The classification for an occupational injury which includes: (a) all disabling work injuries and (b) non-disabling work injuries as follows: (1) eye injuries requiring treatment by a physician, (2) fractures, (3) injuries requiring hospitalization, (4) loss of consciousness, (5) injuries requiring treatment by a doctor and (6) injuries requiring restriction of motion or work, or assignment to another job.

Severity

The maximum credible consequences or effects, assuming no safeguards are in place.

Shelter-in-Place

A process for taking immediate shelter in a location readily accessible to the affected individual by sealing a single area (an example being a room) from outside contaminants and shutting off all HVAC systems.

Sheltering

Physical protection (such as an enclosed building) against the outcome of an incident.

Shock Sensitive

A relatively unstable material, the energetic decomposition of which can be initiated by merely the input of mechanical energy at normal ambient conditions. Materials are considered as shock sensitive if they are more easily initiated than dinitrobenzene in a standard drop-weight test.

Shock Wave

A transient change in the gas density, pressure, and velocity of the air surrounding an explosion point. The initial change can be either discontinuous or gradual. A discontinuous change is referred to as a shock wave, and a gradual change is known as a pressure wave.

Short Term Exposure Limit (STEL)

Is the limiting exposure concentration for exposure durations up to 15 minutes, as developed by the ACGIH.

Short-Stop Agent

A material added to a reaction mixture to stop or greatly reduce the reaction rate. This is usually done to prevent a runaway reaction.

Short-term Public Emergency Guidance Levels (SPEGLs)
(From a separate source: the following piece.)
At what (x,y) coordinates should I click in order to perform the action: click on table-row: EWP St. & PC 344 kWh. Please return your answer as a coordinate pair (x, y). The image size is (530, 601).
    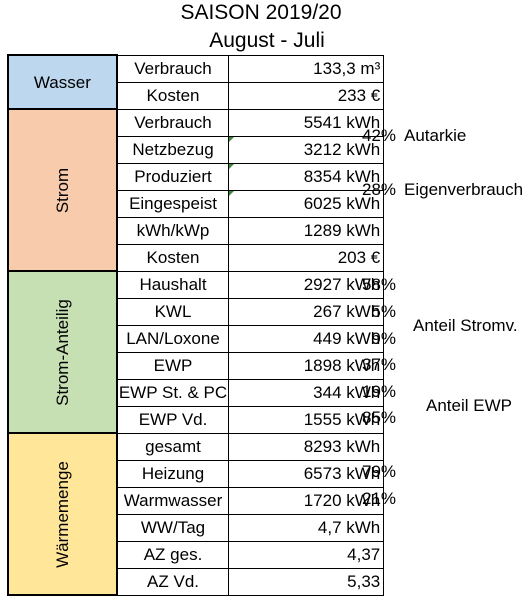
    Looking at the image, I should click on (196, 392).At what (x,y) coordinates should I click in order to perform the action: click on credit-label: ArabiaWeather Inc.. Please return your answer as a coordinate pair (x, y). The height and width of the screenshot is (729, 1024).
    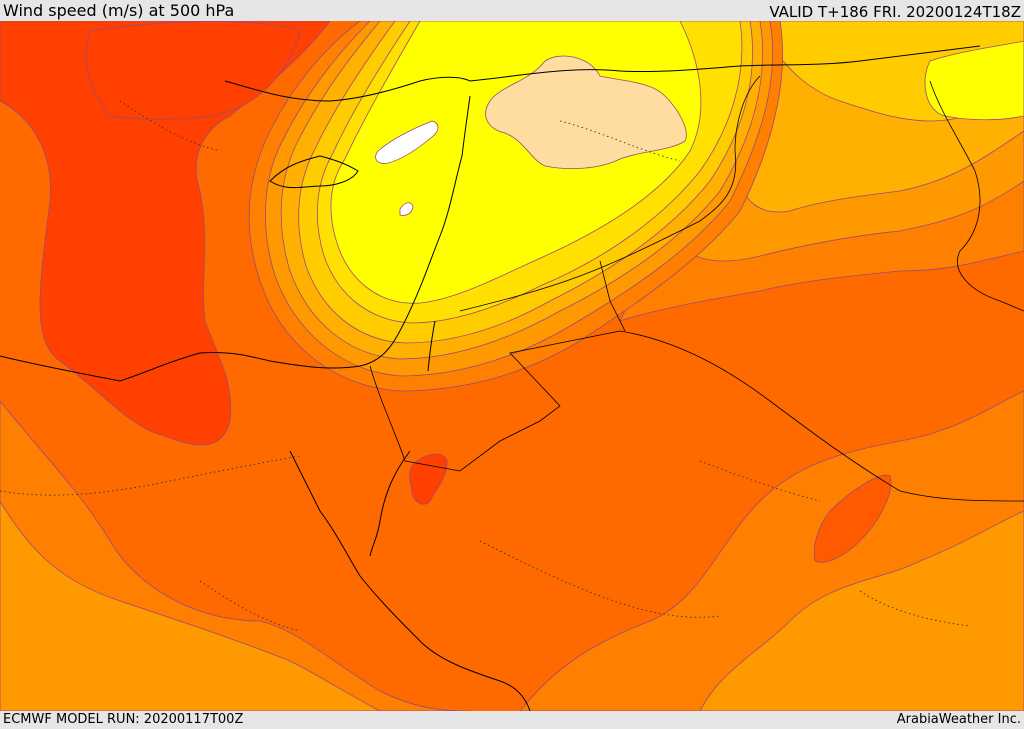
    Looking at the image, I should click on (958, 720).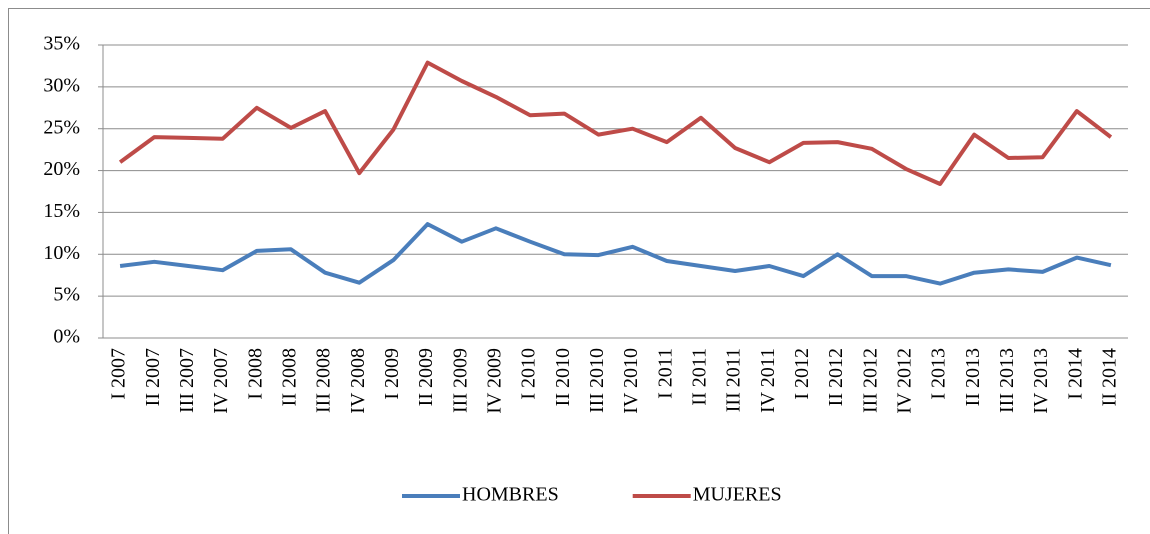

For exposures whose occurrence is expected to be rare in the lifetime of any one individual, the 60-minute exposure concentration that reflects an acceptance of the statistical likelihood of a non-incapacitating reversible effect in an exposed population, while avoiding significant decrements in performance. Developed by the National Academy of Science (NAS).

Shutdown (S/D)

A process by which an operating plant or system is brought to a safe and non-operating mode.

Side-On Pressure

The impulse or pressure experienced by an object as a blast wave passes by it.

Siting

The process of locating a complex, site, plant, or unit.

Skill Based Action

The performance of more or less subconscious routines governed by stored patterns of behavior. Examples might be the use of a hand tool by an experienced mechanic or the initiation of an emergency procedure by a trained and experienced operator.

Skill-Based Behavior

The performance of routine actions governed by stored patterns of behavior. Examples might be the use of a hand tool by an experienced mechanic or the initiation of an emergency procedure by a trained and experienced operator.

Slip Flange

Loose ring flange for connecting flared or stub end pipe. Continuity may be lost across connection due to insulation by nonconductive gasket plus painted surfaces on the slip flange and/or pipe. A conductive gasket (such as flexible graphite filled spiral wound metal type) or jumper cable may be required.